Texto fornecido –
▽

Stf E A Exigência Equivocada Do Itbi

Stf E A Exigência Equivocada Do Itbi

Não há interpretação extensiva da decisão do STF sobre integralização de imóveis no capital social de empresa que possa dar suporte a essa exigência.
Ementização é o uso indevido de uma ementa sobre um determinado tema em outro que não tenha relação com o primeiro. Ou seja, é o uso equivocado de um conceito firmado em um processo sem relação com a discussão em análise. Os danos podem ser imensuráveis.

E é exatamente o que está acontecendo como Imposto sobre Transmissão de Bens imóveis (ITBI): os tribunais estaduais estão replicando a ementa de um julgamento do Supremo Tribunal Federal (STF) para casos que discutem a aplicação da imunidade do ITBI sob perspectiva completamente distinta.

No segundo semestre de 2020, o STF encerrou o julgamento do RE 796.376 (Tema nº 796), sob o rito da repercussão geral, decidindo que a imunidade do ITBI nos aumentos de capital com imóveis em sociedades não imobiliárias não alcançaria valores que não fossem destinados à conta “capital social” do balanço dessas sociedades.

O entendimento que prevaleceu foi no sentido de que o valor que superar o limite da conta “capital social”, quando destinado a outra conta do patrimônio líquido, não está abarcado pela imunidade tributária trazida pelo artigo 156, parágrafo 2º, II, da Constituição Federal, uma vez que a norma constitucional fala em “realização de capital”.

△

Material coletado –
▽

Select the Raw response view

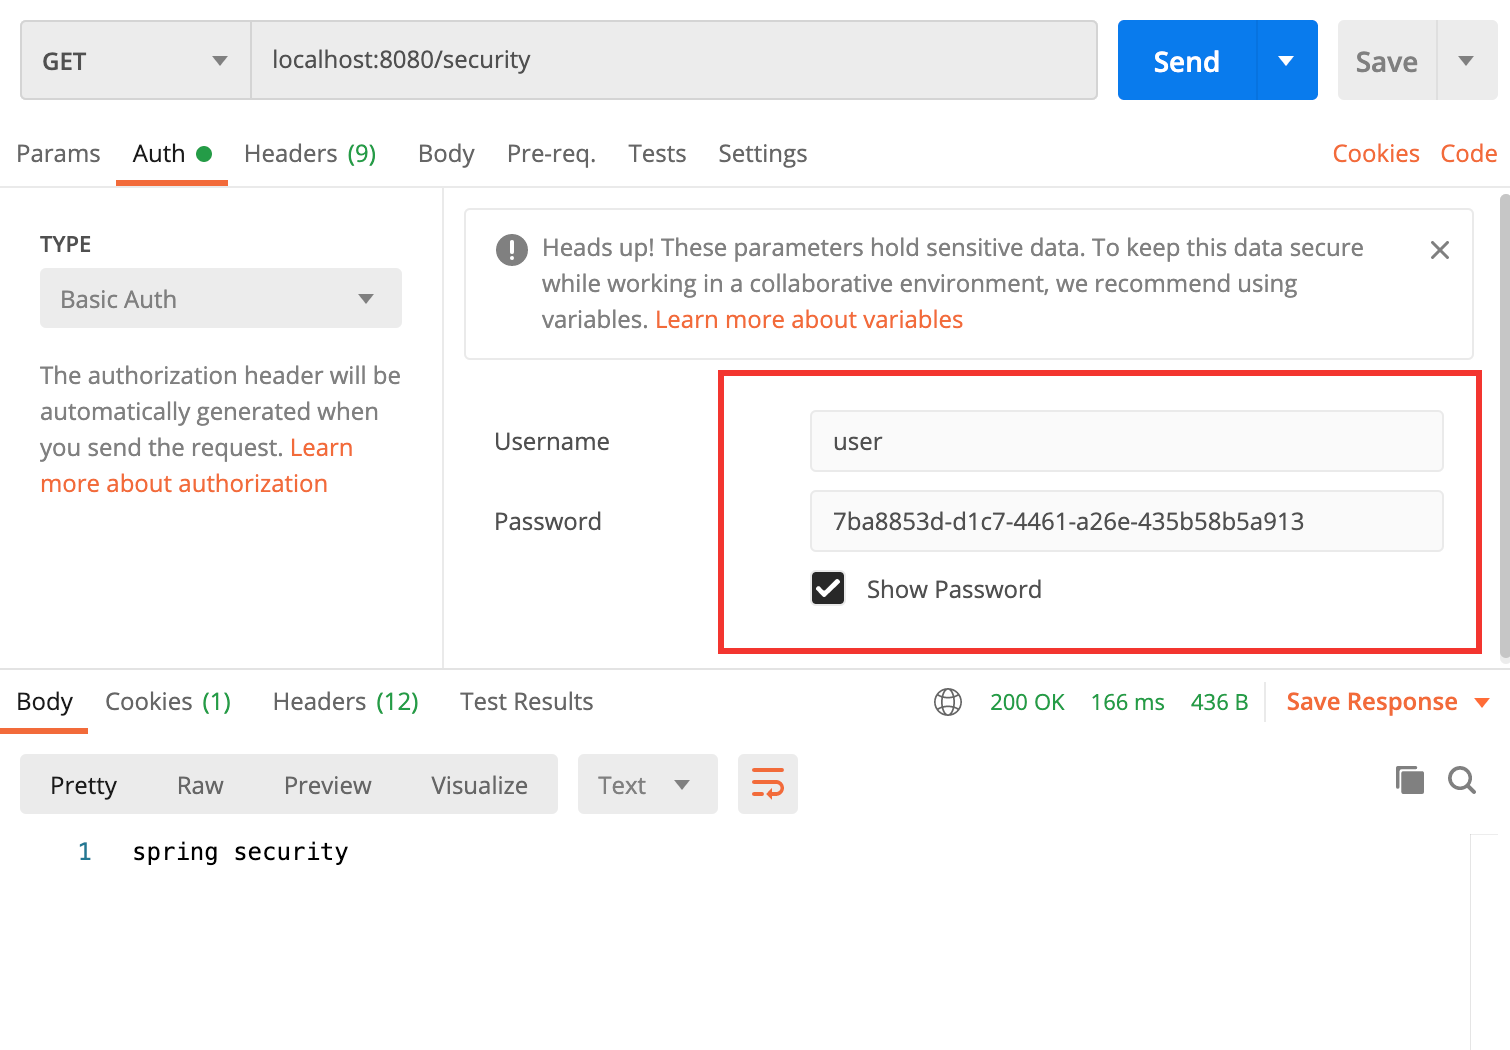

△

Tarefa proposta –
Transcreva, sem nenhuma alteração, o trecho do texto fornecido que começa em "Não há interpretação" e termina em "podem ser imensuráveis.".

Resposta completa –
Não há interpretação extensiva da decisão do STF sobre integralização de imóveis no capital social de empresa que possa dar suporte a essa exigência.
Ementização é o uso indevido de uma ementa sobre um determinado tema em outro que não tenha relação com o primeiro. Ou seja, é o uso equivocado de um conceito firmado em um processo sem relação com a discussão em análise. Os danos podem ser imensuráveis.